I can't actually find a word in Johnson's dictionary that means somewhere you shit into.

I think they just called it a "bucket" then...

Quote: Leevil @ July 13 2009, 4:21 PM BST

Aaron's Dad?

More silver, akturlee.

Quote: billwill @ July 14 2009, 9:01 PM BST

The loo in Castles was called "the Garde Robe"; Basically a tube built from stones (like a chimney) down the outside of the castle wall, with a hole for a shovel at the bottom. The 'room' was on the top of the castle wall and had a stone seat in it (with a hole in it of course)

Many of them dropped straight into ditches, moats, or straight down hills/mounds the castles were built on.

Quote: Aaron @ July 14 2009, 9:34 PM BST

*licks a Double Lolly*

Whistling nnocently

Dirty git.

Quote: billwill @ July 14 2009, 9:01 PM BST

The loo in Castles was called "the Garde Robe"; Basically a tube built from stones (like a chimney) down the outside of the castle wall

Quote: sootyj @ July 14 2009, 9:18 PM BST

Name means roughly wardrobe as that's where you stored your robes because the pong kept the moths at bay.

Not quite.

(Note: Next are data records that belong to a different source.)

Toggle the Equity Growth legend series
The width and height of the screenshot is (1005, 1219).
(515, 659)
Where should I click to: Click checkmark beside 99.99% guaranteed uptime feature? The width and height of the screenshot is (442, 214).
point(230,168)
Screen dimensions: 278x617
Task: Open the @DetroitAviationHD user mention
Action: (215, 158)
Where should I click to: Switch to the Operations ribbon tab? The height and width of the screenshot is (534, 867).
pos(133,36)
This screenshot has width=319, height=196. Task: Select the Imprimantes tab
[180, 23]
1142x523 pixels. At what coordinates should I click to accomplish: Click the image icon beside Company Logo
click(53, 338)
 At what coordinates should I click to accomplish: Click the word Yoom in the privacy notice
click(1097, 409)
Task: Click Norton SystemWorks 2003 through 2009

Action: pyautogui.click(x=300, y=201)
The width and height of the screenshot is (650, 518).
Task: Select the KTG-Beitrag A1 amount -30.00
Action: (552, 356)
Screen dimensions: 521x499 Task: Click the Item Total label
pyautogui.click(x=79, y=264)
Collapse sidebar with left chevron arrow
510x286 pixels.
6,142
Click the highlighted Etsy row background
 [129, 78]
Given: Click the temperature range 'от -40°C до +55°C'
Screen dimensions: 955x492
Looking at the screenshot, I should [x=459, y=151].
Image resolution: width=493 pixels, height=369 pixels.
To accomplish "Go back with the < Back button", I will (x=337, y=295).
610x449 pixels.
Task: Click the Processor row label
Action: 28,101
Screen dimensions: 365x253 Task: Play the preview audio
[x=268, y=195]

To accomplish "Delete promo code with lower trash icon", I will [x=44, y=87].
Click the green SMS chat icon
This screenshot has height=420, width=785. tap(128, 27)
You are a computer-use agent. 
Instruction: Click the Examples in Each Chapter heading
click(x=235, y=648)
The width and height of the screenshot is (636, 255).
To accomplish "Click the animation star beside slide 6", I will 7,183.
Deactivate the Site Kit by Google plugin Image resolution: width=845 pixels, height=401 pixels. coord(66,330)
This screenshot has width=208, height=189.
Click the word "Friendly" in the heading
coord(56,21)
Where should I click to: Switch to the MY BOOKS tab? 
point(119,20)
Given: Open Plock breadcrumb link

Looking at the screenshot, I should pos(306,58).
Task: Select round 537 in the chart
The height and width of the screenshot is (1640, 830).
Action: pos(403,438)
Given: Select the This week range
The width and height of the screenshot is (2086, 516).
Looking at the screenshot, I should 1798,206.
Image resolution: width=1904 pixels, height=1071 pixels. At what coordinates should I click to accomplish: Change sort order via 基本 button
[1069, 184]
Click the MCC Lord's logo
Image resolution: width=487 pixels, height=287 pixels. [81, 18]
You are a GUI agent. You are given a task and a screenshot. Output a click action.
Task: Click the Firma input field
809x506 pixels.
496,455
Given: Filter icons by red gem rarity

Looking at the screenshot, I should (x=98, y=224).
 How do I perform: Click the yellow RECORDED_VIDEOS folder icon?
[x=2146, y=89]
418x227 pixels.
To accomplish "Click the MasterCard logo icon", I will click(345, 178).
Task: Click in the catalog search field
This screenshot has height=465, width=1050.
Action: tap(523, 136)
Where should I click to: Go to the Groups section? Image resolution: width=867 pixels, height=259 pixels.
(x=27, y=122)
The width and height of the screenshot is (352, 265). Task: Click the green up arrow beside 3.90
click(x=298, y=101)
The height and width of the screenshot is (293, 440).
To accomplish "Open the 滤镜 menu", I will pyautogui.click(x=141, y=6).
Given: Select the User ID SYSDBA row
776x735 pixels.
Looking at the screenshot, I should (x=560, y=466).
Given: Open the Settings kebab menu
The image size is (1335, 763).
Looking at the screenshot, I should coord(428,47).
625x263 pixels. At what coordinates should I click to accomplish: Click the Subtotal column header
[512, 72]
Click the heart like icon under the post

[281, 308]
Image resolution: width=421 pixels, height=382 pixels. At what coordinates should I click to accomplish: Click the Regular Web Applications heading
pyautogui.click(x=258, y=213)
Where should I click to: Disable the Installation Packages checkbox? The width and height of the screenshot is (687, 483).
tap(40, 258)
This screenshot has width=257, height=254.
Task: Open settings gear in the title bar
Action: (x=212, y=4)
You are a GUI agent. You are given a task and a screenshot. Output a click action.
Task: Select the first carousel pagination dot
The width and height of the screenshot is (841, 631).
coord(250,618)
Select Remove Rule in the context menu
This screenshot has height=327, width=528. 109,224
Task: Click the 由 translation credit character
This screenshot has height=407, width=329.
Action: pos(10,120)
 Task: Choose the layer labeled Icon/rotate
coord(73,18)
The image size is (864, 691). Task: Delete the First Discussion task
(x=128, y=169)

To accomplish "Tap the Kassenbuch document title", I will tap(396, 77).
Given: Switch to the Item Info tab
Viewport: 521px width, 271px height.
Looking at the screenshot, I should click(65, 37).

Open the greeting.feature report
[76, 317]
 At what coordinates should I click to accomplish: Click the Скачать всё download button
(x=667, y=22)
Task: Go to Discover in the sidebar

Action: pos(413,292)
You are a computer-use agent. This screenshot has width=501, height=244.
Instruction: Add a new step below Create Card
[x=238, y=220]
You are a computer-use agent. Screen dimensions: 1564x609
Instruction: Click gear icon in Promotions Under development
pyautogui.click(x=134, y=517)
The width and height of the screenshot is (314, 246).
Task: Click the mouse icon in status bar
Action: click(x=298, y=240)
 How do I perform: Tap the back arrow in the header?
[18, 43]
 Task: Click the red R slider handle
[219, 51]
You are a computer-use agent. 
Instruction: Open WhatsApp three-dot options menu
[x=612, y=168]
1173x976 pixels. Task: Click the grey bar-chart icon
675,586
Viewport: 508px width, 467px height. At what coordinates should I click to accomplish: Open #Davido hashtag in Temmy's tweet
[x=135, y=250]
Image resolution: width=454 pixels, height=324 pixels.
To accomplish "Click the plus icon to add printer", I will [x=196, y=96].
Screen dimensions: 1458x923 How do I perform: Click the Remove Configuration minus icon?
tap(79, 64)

They both mean 'protect clothes' but garderobe for a toilet was another euphemism.

Quote: billwill @ July 14 2009, 9:01 PM BST

Incidentally BOG stands for Bottom-of-Garden, dates back to the days of outside toilets.

That I didn't know, I assumed it was just named after the swampy type bogs.

See what I mean though? All the names for it are euphemisms.

Quote: Afinkawan @ July 13 2009, 2:55 PM BST

Does anyone know what the original non-euphemistic word for a toilet is?

According to the book Thunder, Flush and Thomas Crapper: Somehow the object and place in which people excrete has always been thought of as offensive, and we have no simple direct words for them.

I was reminded that the Aussies have a straightforward term for it, the 'dunny'. According to Wiktionary, the etymology is Australian convicts' "flash" language, from 'dunna' meaning faeces.

Quote: NoggetFred @ July 15 2009, 12:00 PM BST

I was reminded that the Aussies have a straightforward term for it, the 'dunny'. According to Wiktionary, the etymology is Australian convicts' "flash" language, from 'dunna' meaning faeces.

Good stuff. I forgot about 'dunny' so I didn't look it up. I've also heard it referred to as a 'shitter'. Obviously these are both slang terms so maybe there never was a 'real' word for it. Which seems odd as we have the word 'urinal' which is neither slang nor euphemism.